We conclude that the five day filing requirement achieves two legislative objectives. The first objective is that of finality of Board action in the event no appeal is timely filed. We have previously noted that finality of agency action is a primary objective of the General Assembly when it fixes statutory deadlines for taking an appeal from an administrative decision. See State Personnel Bd. v. Gigax, 659 P.2d 693, 694 (Colo.1983)(interpreting statute which required filing of appeal to State Personnel Board within ten days, and noting that "[p]romoting the finality of decisions by the Board was clearly one of the General Assembly's primary objectives when it incorporated a ten-day limitation into [the statute]"). The second objective consists of an expedited appeal process from the Board's title and summary setting action. See § 1-40-107(2)(stating that appeals docketed in this court under this section shall have priority).

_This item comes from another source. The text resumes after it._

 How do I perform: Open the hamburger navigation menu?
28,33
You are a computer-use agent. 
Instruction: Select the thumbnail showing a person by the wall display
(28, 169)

Outcelt asserts that the words "five days thereafter" must refer to the verb immediately preceding, "shall furnish," which describes the secretary of state's certification function. This approach mirrors the rule of statutory construction adopted by this court in People v. McPherson, 200 Colo. 429, 432, 619 P.2d 38, 40 (1980), which stated that "relative and qualifying words and phrases, where no contrary intention appears, are construed to refer solely to the last antecedent with which they are closely connected." However, in section 2-4-214, 1 C.R.S. (1997), the General Assembly expressly rejected this approach, stating that "the rule of statutory construction expressed in [McPherson] ... has not been adopted by the general assembly and does not create any presumption of statutory intent." 2

Of greater significance, Outcelt's proposed construction would entirely defeat the legislative objectives of finality of Board action and an expedited procedure in the event of an appeal. Under section 1-40-107(2) the secretary of state has no obligation to certify documents related to the Board's action except "upon request." If the time for filing an appeal does not begin to run until an opponent of the Board's action chooses to request the certification, the appeal process could be continued indefinitely at the instance of a party who has every incentive to favor delay and cause uncertainty. The proponent would be required to wait for an indefinite period for an appeal to be filed, or, with a constitutional deadline looming for gathering the requisite number of valid signatures, 3 begin to circulate a petition which may be superseded as a result of our review and remand to the Board.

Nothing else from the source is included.